ACTIVITY: From the entries that follow, copy exactly the lines beginning at the line holding "Task: Open the BTC/USDT symbol dropdown" and continuing through the line holding "Image resolution: width=1400 pixels, height=855".

=== Begin Enclosure ===

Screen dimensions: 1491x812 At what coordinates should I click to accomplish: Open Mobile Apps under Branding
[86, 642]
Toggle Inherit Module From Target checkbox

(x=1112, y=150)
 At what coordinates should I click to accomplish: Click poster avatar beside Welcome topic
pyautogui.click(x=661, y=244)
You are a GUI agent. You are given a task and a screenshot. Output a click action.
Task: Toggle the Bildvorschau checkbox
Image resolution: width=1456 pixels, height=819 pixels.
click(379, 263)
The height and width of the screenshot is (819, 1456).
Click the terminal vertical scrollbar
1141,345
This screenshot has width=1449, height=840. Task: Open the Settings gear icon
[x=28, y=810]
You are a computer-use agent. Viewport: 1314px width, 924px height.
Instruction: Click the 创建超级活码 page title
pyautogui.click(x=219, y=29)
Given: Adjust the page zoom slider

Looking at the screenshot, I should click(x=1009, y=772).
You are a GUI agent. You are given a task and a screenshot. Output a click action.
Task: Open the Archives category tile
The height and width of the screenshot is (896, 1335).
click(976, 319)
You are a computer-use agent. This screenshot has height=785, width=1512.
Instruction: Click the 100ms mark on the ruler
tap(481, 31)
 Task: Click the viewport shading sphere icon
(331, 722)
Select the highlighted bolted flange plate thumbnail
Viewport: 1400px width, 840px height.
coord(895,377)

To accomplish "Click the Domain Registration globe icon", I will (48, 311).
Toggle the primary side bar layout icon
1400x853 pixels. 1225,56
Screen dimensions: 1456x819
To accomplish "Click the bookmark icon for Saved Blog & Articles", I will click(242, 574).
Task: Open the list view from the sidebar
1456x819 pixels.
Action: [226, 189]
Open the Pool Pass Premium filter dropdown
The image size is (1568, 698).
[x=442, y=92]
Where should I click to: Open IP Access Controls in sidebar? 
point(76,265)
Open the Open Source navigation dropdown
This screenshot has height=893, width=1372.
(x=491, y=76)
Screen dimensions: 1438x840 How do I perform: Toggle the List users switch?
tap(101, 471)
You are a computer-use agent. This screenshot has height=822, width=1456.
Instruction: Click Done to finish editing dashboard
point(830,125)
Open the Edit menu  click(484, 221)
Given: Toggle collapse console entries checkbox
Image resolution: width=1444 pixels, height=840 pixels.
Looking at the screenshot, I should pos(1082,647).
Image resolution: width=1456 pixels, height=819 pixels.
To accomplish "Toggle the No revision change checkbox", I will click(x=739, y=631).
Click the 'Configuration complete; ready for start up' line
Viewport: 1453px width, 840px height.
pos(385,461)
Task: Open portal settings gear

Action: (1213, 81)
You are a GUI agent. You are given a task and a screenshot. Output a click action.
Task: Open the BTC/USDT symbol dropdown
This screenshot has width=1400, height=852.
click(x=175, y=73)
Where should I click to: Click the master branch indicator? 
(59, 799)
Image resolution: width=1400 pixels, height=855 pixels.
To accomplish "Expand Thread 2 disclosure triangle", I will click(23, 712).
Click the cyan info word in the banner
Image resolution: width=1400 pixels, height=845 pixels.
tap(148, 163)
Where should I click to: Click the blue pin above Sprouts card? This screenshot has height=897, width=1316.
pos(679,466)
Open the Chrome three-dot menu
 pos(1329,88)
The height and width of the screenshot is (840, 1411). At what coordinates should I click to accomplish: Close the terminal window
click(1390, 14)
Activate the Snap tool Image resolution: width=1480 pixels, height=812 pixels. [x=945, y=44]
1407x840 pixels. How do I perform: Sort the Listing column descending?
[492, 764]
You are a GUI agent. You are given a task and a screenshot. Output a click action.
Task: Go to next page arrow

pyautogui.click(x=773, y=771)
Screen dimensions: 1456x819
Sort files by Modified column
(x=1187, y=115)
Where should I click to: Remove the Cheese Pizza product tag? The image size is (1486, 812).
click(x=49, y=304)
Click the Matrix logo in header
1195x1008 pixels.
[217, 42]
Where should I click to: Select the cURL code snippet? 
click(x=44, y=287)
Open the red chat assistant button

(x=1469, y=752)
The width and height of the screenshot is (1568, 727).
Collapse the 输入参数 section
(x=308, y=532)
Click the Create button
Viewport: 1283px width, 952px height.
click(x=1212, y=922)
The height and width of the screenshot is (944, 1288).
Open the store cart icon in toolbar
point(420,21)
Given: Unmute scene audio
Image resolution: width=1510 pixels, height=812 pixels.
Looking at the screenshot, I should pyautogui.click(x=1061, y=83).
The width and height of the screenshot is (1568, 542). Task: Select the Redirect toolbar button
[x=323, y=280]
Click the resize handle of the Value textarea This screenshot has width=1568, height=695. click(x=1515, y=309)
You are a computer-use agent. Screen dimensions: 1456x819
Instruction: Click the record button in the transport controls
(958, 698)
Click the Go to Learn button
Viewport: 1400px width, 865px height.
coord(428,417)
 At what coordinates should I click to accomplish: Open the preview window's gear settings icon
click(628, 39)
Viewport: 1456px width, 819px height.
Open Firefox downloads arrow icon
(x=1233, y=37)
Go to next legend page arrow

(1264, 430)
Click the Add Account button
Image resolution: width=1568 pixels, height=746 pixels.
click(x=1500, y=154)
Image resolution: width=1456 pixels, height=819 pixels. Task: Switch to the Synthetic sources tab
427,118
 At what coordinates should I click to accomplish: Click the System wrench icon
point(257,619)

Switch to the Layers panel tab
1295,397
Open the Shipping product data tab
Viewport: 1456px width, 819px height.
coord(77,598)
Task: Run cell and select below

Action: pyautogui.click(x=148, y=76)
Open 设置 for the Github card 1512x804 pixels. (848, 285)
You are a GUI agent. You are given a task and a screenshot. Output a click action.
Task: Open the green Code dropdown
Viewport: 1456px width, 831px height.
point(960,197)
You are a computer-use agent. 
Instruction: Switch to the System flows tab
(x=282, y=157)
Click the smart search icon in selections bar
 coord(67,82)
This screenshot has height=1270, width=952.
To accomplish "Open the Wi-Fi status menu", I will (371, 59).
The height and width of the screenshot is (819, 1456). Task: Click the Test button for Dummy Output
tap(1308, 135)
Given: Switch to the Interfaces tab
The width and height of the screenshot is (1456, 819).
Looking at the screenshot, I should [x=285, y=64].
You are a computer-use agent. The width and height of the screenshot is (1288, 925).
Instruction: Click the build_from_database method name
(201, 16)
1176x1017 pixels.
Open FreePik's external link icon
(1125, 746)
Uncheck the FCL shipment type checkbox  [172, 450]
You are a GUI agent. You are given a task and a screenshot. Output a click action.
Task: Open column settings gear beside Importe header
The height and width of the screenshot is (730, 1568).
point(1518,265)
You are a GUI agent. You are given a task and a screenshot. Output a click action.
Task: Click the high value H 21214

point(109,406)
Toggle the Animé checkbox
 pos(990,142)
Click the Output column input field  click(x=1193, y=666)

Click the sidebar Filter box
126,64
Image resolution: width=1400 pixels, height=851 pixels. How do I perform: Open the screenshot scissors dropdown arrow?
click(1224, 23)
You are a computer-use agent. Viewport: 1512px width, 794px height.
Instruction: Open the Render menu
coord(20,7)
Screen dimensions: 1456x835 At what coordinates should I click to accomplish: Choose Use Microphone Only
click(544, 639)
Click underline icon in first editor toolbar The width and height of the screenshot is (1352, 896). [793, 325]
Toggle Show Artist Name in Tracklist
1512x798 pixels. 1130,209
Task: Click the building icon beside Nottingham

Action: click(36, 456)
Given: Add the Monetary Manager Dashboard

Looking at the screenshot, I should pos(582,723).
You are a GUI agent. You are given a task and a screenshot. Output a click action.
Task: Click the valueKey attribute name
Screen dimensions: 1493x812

=== End Enclosure ===

TASK SOLUTION:
Task: Open the BTC/USDT symbol dropdown
This screenshot has width=1400, height=852.
click(x=175, y=73)
Where should I click to: Click the master branch indicator? 
(59, 799)
Image resolution: width=1400 pixels, height=855 pixels.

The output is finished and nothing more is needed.